Batsheva et Naharin sont de gauche et ils ont condamné la guerre dans le passé, apportant leur soutien à la cause palestinienne. L’année dernière, le ministre israélien de la Culture, un homme de droite, avait appelé à réexaminer le financement gouvernemental de la compagnie après que cette dernière a fait apparaître un drapeau palestinien sur scène. Elle a également récemment plaidé en faveur d’un cessez-le-feu dans la guerre de Gaza. Par ailleurs, Naharin a déclaré qu’il soutenait lui-même les objectifs poursuivis par le boycott d’Israël.

« Si la décision d’annuler un spectacle pouvait aider la cause des Palestiniens, alors je boycotterais moi-même le mien », avait-il dit après qu’une compagnie irlandaise a déprogrammé une représentation de l’une de ses œuvres, l’année dernière.

« Il est évident que cette annulation ne contribue en rien à réduire les souffrances des populations de notre région ou à atténuer la colère et la frustration des Irlandais face aux méfaits du gouvernement israélien et de l’armée dans la bande de Gaza », avait-il ajouté.

Si l’article écrit par Dancers for Palestine mentionnait les positionnements exprimés par Naharin, il estimait que l’expression de ses doutes face à la réelle efficacité du boycott affaiblissait toute la solidarité qu’il pouvait par ailleurs ouvertement afficher. « Naharin a clairement fait part de sa sympathie à l’égard des souffrances des Palestiniens, mais il a sapé l’action politique palestinienne en donnant à plusieurs reprises une image erronée du mouvement BDS », avait écrit le groupe.

Le Studio 303 a partagé l’article en réponse à la demande de commentaire qui a été transmise par la JTA. Elle a également transféré une image conçue par Dancers for Palestine qui met en avant neuf autres studios qui ont récemment rejoint la PACBI à travers tous les Etats-Unis et le Canada.

Illustration : Des danseurs dansent le Gaga lors d’une réncontre avec son créateur, Ohad Naharin. (Autorisation : Gadi Dagon)

Le Studio 303 a fait savoir qu’il n’avait pas vu le message écrit par Skoblinski sur Facebook, mais qu’il « prendrait le temps nécessaire pour répondre aux questions des participants du Studio 303 si elles nous sont adressées ».

Pour sa part, Skoblinski se dit heureuse d’avoir écrit ce message. « Cela peut sembler si dérisoire, il s’agit d’un studio de danse alors que des gens, en ce moment même, sont bombardés et meurent », indique-t-elle. « Mais la raison pour laquelle j’ai décidé d’écrire quand même ce post, c’est parce que… ça touche vraiment ma vie, mes amis et la vie de la communauté ».

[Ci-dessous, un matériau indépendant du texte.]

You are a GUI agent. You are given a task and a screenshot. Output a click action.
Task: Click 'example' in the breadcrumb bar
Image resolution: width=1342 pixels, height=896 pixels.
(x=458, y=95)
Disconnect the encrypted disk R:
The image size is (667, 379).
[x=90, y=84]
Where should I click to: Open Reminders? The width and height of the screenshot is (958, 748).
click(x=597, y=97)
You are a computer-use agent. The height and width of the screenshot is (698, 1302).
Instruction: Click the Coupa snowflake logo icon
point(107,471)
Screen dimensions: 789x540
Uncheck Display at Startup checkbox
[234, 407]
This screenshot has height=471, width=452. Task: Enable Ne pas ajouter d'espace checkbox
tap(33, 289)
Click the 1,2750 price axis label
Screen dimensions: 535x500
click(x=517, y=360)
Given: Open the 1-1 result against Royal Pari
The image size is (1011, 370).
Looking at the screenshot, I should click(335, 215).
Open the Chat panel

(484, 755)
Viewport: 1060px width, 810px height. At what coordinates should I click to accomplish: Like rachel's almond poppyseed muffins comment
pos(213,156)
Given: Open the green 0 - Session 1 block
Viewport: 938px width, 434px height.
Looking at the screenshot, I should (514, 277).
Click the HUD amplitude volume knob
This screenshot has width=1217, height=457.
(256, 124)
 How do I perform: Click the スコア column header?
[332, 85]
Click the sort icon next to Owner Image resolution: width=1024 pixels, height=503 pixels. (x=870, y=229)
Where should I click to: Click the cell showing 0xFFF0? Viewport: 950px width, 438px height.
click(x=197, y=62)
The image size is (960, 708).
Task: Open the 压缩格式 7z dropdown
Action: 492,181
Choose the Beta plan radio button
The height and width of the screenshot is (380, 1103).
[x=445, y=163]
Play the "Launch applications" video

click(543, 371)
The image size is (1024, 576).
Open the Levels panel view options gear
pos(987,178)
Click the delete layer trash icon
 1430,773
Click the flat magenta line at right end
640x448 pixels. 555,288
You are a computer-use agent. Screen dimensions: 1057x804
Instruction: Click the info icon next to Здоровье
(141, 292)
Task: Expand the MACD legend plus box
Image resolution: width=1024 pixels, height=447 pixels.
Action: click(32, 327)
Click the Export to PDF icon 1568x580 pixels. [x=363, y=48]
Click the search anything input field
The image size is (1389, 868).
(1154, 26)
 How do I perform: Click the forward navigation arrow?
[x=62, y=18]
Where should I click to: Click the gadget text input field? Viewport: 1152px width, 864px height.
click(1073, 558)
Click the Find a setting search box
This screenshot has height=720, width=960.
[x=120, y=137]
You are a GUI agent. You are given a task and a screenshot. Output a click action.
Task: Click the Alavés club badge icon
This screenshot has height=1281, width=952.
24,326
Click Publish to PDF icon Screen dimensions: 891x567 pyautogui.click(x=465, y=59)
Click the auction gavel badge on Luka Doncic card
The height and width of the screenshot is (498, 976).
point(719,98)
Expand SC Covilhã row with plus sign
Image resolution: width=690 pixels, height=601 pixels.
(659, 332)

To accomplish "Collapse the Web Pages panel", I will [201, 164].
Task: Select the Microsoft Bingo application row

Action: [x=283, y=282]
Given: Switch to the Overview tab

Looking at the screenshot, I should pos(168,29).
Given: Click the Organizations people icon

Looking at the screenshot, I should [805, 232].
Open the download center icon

Mais elle ajoute douter encore du bien-fondé de ce boycott, et ce malgré la tempête de réactions et d’avis que sa publication a déclenchée. Elle n’a été convaincue ni par les détracteurs, ni par les défenseurs du Studio 303. « Il y a des choses avec lesquelles je suis en désaccord avec les deux parties », explique-t-elle.

« Beaucoup de gens ont dit qu’ils étaient antisémites », note-t-elle, évoquant le Studio 303. « Je ne pense pas que ce soit le cas. Je pense qu’il s’agit d’un sujet complexe. Je voulais lancer ce débat et je voulais entendre ce que les gens avaient à dire à ce sujet ».

En fin de compte, Skoblinski a pu tirer une conclusion ferme : le débat s’est élargi bien au-delà de son studio de danse montréalais.

« Le débat, estime-t-elle, « est plus intéressant que l’affaire elle-même ».